Thursday, February 24, 2011

The pain of enterprise Java development

Java enterprise development can be painful. Now, it's true that Java is not as concise as some other languages. It's also true that the Java ecosystem is full of famously complex tools and frameworks such old-style EJBs, JSF and Maven. Still, I believe that for us Java enterprise developers, much of the pain is self-inflicted. Let me suggest a few things we do to ourselves, often unnecessarily. These are generally justified as a Best Practice (spoken in a deep, authoritative voice) or something that decouples something or other. I think it says something about our mindset, and I don't necessarily mean in a bad way.



Pain 1: lots of modules

One day, I started importing a new Maven-based project into Eclipse, and watched in horror as some 30 Eclipse projects poured into my project list. The sensation was similar to watching a toilet overflow. This was a green-field Java project that had only 3 engineers working for about that many months. And we already had 30 Eclipse projects (and no shipping product). Why?

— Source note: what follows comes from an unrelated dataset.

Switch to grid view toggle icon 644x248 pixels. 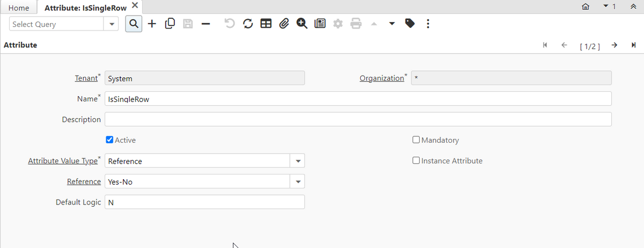pyautogui.click(x=266, y=24)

I know arguments in favor of modularity. It allows developers to work separately and not step on each others' toes. Each module can be developed and unit-tested independently. Modules allows us to control complexity by partitioning the pieces, controlling dependencies. This is all well and good. The pain comes from going module-crazy from the start. If you are starting from scratch, you are not going to have a code base large enough to justify a highly modular system. Worse, you won't know enough about what your project will look like in the future to make good decisions about where the module boundaries should be.

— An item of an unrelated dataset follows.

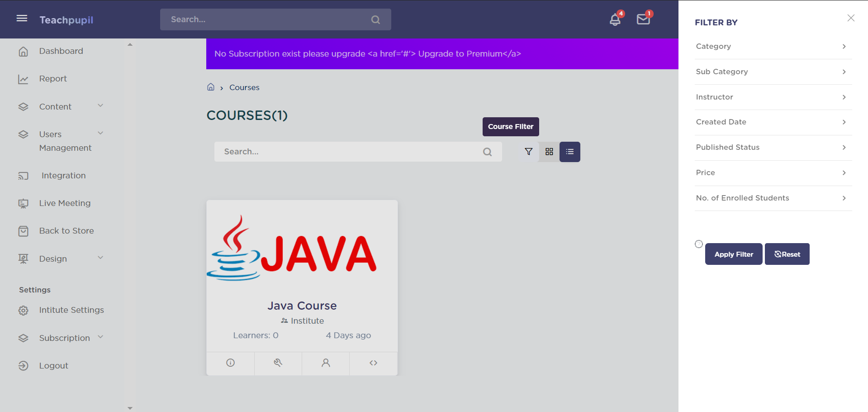Open Live Meeting in the sidebar
The image size is (868, 412).
pos(65,203)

If you have too little code going into too many buckets, there is going to be pain. Fine-grained modularity means you might break up code that really belongs together, and get all tangled up managing dependencies. You do not have a working product yet, so the danger is that you go dark and work happily in your own little silo, oblivious to integration problems until much further down the road. When I work in a highly modularized project, it's not unusual for my code commits to span half a dozen or more Eclipse projects, which makes the value of this modularization questionable.

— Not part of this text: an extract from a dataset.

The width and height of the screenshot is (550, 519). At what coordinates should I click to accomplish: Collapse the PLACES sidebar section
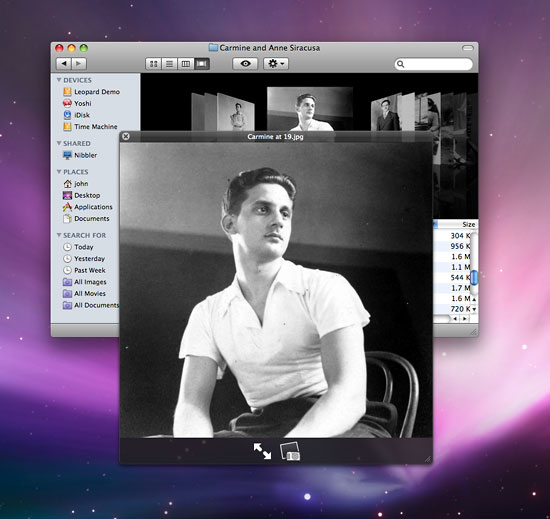click(x=59, y=171)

For green-field projects, my own inclination is to get to an integrated, working application going as soon as possible. If you don't have an integrated, working application, you won't always know if you have broken the overall application. In the meantime, there is too little code to partition meaningfully. At this stage, Java packages should be all you need.

Pain 2: middle management

Not you, boss. I have blogged about Java middle management before, that practice of inserting useless code so that you have to dig through 5-6 layers of  classes and interfaces to accomplish something that might normally take just 1 line of code. Every implementation class would have its own interface. It's defensive coding, designed to isolate us from change. It's not that Java interfaces are a bad thing. But reflexively slapping an interface on everything that moves just because it is a Best Practice just seems so much unnecessary pain. Come on, we have some of the finest refactoring tools in existence. We can add interfaces later if we really need them. I believe the main justification behind this piling on of interfaces is to "decouple" code. "Decouple A from B" is a professional-sounding way of saying "put useless crap between A and B". The end result is that not only do you have to maintain A and B, but now you also have to maintain the crap too.

Pain 3: framework frenzy

Enterprise developers just love our technology frameworks. I think it is a sign of the richness of the Java platform that we have so many viable choices. Sometimes, the pain comes from not being able to say "no" to these choices. A team might lack discipline in introducing libraries, so an application might end up with 4 logging APIs, both Google Collections and Commons Collection, and so on. A team might be so afraid of changes that we might end up chasing abstractions that isolate us from having to choose. But I think the biggest pain comes not from lack of discipline nor timidity, but from ambition. We want to do it "right", from the very beginning.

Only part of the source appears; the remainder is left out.